• ФРАГМЕНТ ТЕКСТА

+ + + + + + +

Предисловие

Кинематография с  удивительной быстротой меняет свои черты. Техника преобразила экран. За сравнительно небольшой срок кино стало звуковым, цветным, широкоэкранным, открылись па-норамные кинотеатры, циркорама. Всему этому можно только радоваться. Однако техника, даже самая совершенная, не становится искусством. На экране идет своеобразная борьба: техника побеждает, но и технику побеждают. Можно сказать иначе: технику одухотворяют, и только тогда вместо «живой фотографии» появляется киноискусство.

Определить такое преображение непросто. Одухотворение — очеловечивание мертвой материи. Ученые, техники, механики трудятся, чтобы усовершенствовать пленку, объективы, механизм съемочных камер. Результаты их труда поддаются измерениям: приборы показывают числа — меры технической точности.

А потом самый неточный прибор — человеческая душа — путает цифры, перемешивает расчеты. Мертвое оживает. Кинопленку характеризует уже не степень светочувствительности, а сила чувства, глубина мысли.

Как уловить словами такое преображение?

Мне захотелось узнать мнение о существе кинематографии нескольких режиссеров. Для опроса я выбрал четверых хорошо, пожалуй, отлично знакомых мне людей. Что же каждый из них считал основой своего искусства?

—  Монтаж! — воскликнул первый. — Кто может это оспорить? Мир, открытый остротой взгляда объектива, разъятый на кадры и вновь созданный на монтажном столе.

Мнение было категорическим, в  тоне слышалась агрессивность. Видимо, мой собеседник не допускал и возможности иного ответа.

— Поэзия динамического изображения, — сказал второй, — чувство времени, проходящее током сквозь кадры.

— Пожалуй, человек, открытый экраном, — задумавшись, сказал третий.

—  Сразу не ответишь, — неуверенно начал четвертый. — Для меня теперь это способ сгустить мысли до реальной жизни на экране. Особой реальности, где незримое — процессы истории, духовный мир людей — становится видимым.

—  Самое трудное, — добавил он, — преодолеть плоскость изображения, тупость фотографического натурализма. Найти, что ли, глубину экрана.

Определения были неясными. И все же последнее из них я выбрал для заглавия этой книги.

Первый режиссер, услышав такие слова, расхохотался бы. Думаю, что моего последнего собеседника он обругал бы «шаманом».

Однако сделать это было бы ему не под силу.

+ + + + + + +

• ВЫДЕРЖКИ ИЗ ЗАПИСЕЙ
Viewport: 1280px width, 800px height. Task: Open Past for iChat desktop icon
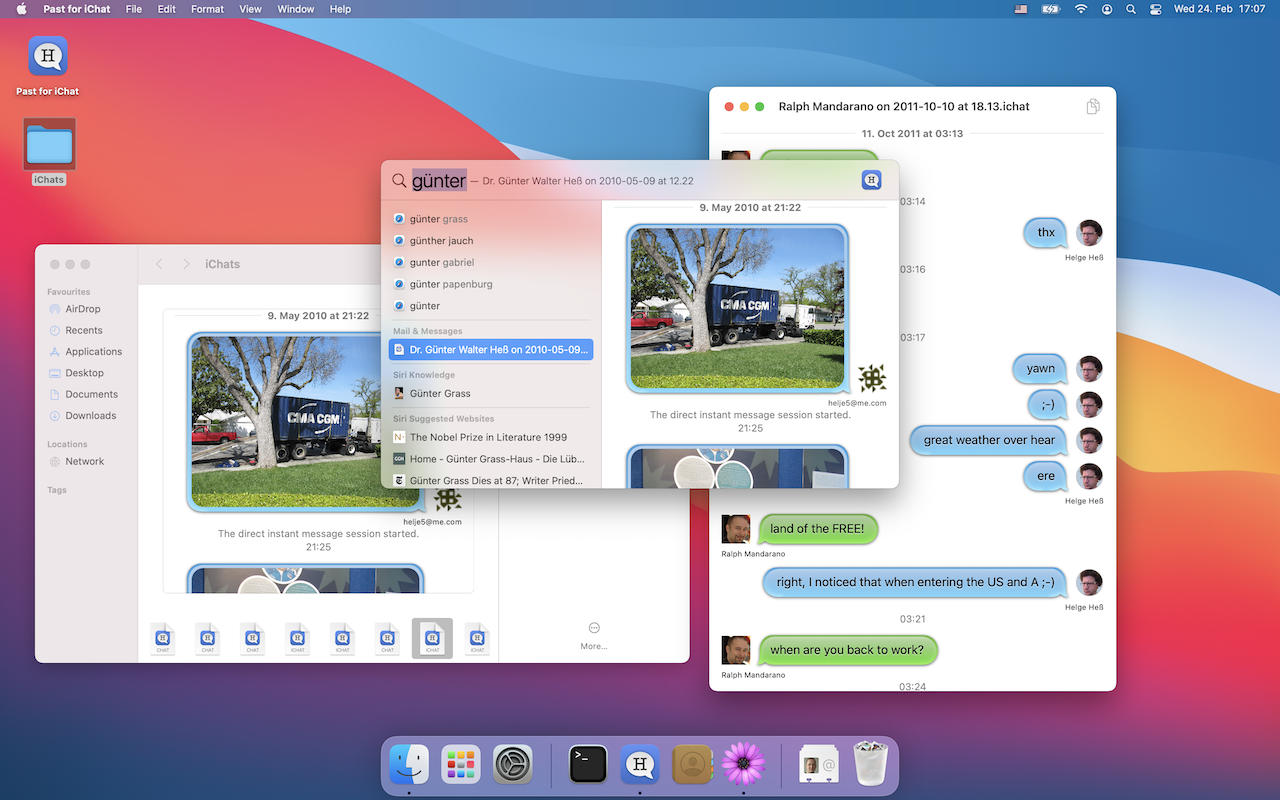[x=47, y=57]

+ + + + + + +

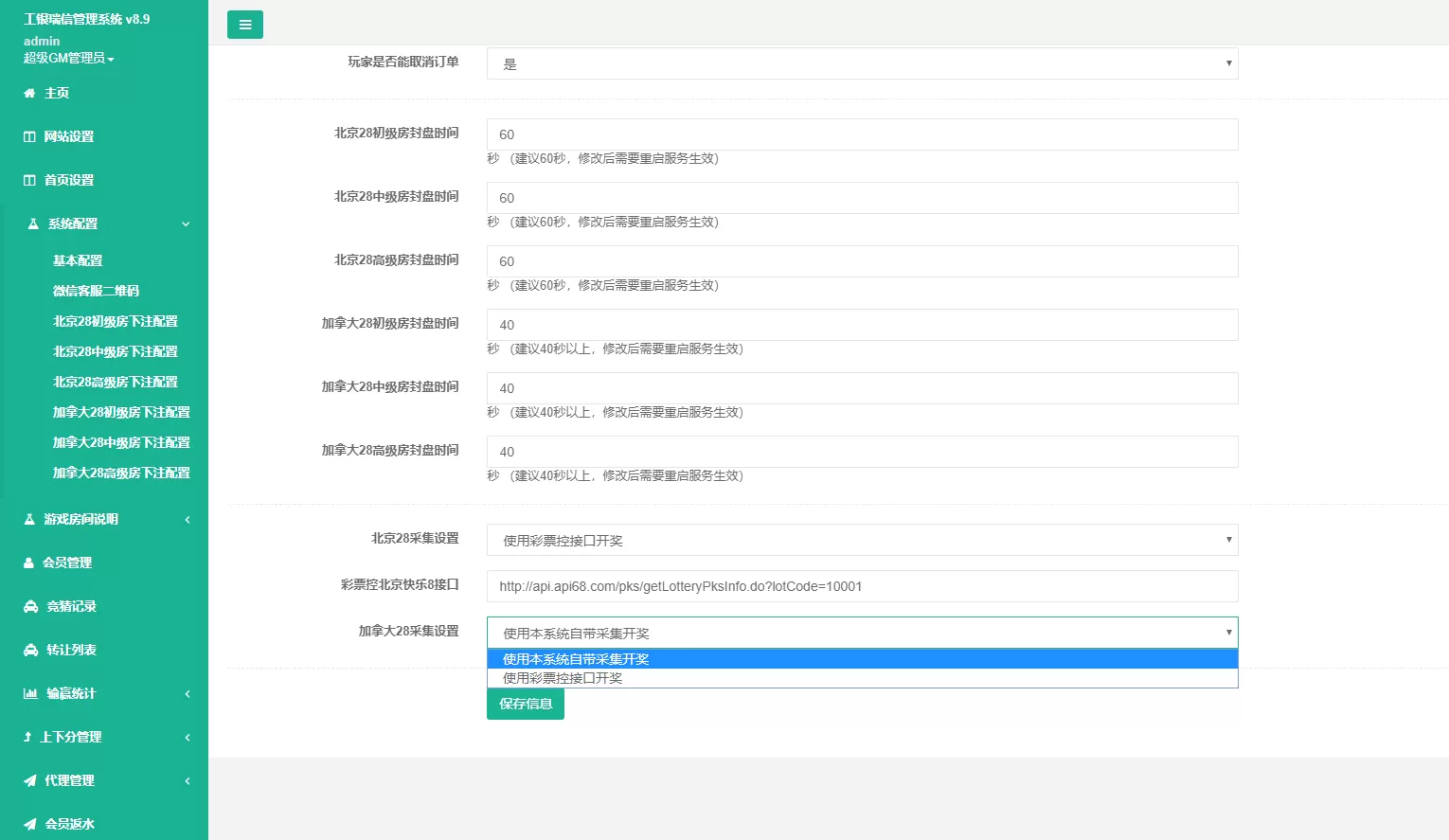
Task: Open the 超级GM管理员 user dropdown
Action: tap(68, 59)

+ + + + + + +

• ЗАДАНИЕ
Перепишите слово в слово отрывок из предисловия о кино от слов «А потом самый» до слов «словами такое преображение?» включительно.

• ОТВЕТ К ЗАДАНИЮ
А потом самый неточный прибор — человеческая душа — путает цифры, перемешивает расчеты. Мертвое оживает. Кинопленку характеризует уже не степень светочувствительности, а сила чувства, глубина мысли.

Как уловить словами такое преображение?